Arizona voters have made it clear they are willing to pay higher taxes to provide more funding to our public schools unfortunately, not enough have made the connection between a lack of funding for public education and the legislators they elect that are causing that problem. Yes, the prohibition to raising the required revenue is pain self-inflicted by our Governor and GOP-led Legislature. And, we need only look to Kansas to see that cutting taxes to attract companies to our state is a race to the bottom. I guarantee over the long haul, quality companies prefer a well-educated workforce and good quality of life for their employees over tax cuts.

In his State of the State address yesterday, Governor Ducey said, “I have a commitment our educators can take to the bank: starting with the budget I release Friday, I will call for an increased investment in our public schools – above and beyond inflation – every single year I am governor.” What is notable about this statement is his reference to “public schools” and, the fact that he followed it up with the statement that “we won’t raise taxes.” Promising support for public schools isn’t the same thing as promising it for district schools. In fact, some lawmakers now equate the term “public schools” to mean any school that accepts taxpayer dollars.

Let me be clear. I believe any promise to provide significant additional monies to public education without a willingness to raise additional revenue, is total bullshit. The pie is only so big and there are only four basic ways to significantly increase its size. Either corporate tax cuts are curtailed, additional taxes are levied, funding meant for other purposes is siphoned off or, important programs are cut. Senator Steve Smith (LD11-R) who sits on the Senate’s education committee, suggested funding could be found by moving money away from state programs “that may not be working so well.” Perhaps he was thinking of Child Protective Services which has continued to flounder and endanger children (primarily because sufficient resources have not been provided) even after Governor Ducey promised fixes when he first took office in 2015?
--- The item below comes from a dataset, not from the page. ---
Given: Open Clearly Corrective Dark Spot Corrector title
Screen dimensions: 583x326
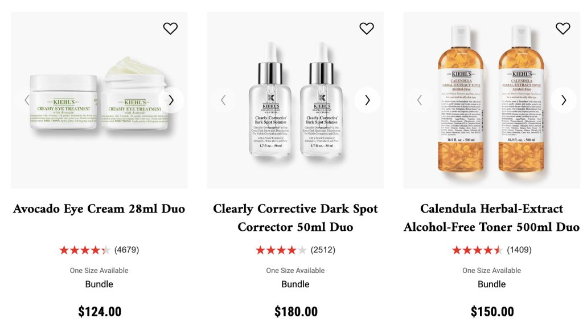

Arizona simply cannot move the educational needle without a significant additional investment in our district schools. These schools are where close to 85% of Arizona’s students are receiving their education, doesn’t it make sense that this is where we should dedicate the majority of our funding and efforts?

23 thoughts on “They can have their own opinions, but not their own facts”

  1. Linda,
    You quote a series of news sites and expect us to accept them as facts. But are they really facts?

    All these sites do their ranking based on raw test scores, not quality of education. Our Black, Hispanic and Whites 8th grade students ranked 1st, 11th and 6th in Math in the NAEP exams. Yet, the average score of these three Arizona groups ranked 26th. The typical citizen can’t do a weighted average to understand why that is so, but the readers of this blog can actually do math.

    Are these sites ranking state education quality or state education challenge?

    The reason our eight grade rankings were so high is that our combined math and reading gains from 4th grade to 8th grade were the highest in the nation, giving Arizona a legitimate claim to having the best schools in the nation.

    Are you enlightening people as to what the facts are?

    • You hearken a lot about the NAEP exams, but I suspect I might be the only person here who has actually taken one for school evaluation.

      My assessment of the 8th grade exam (didn’t take the 4th grade one) is simply: ‘If this is the gold standard for educational assessment, then heaven help us all’.

      I took the math exam, and found it to be an utter joke. Another student, who took the reading/English portion of the exam, found it to be extraordinarily difficult, and this individual happened to have been probably the most well-read person I knew at the time.

      I think it’s also somewhat suspicious that it seemed like the people taking the exam were weighted toward the top end of the class, not selected at random. Less than a quarter of the 8th grade class was tested, yet a sizable fraction of the students in advanced math & science classes were in. Odd, that. Also, they are standardized exams, so things like test anxiety come into play – I never had that problem, but a lot of students do/did.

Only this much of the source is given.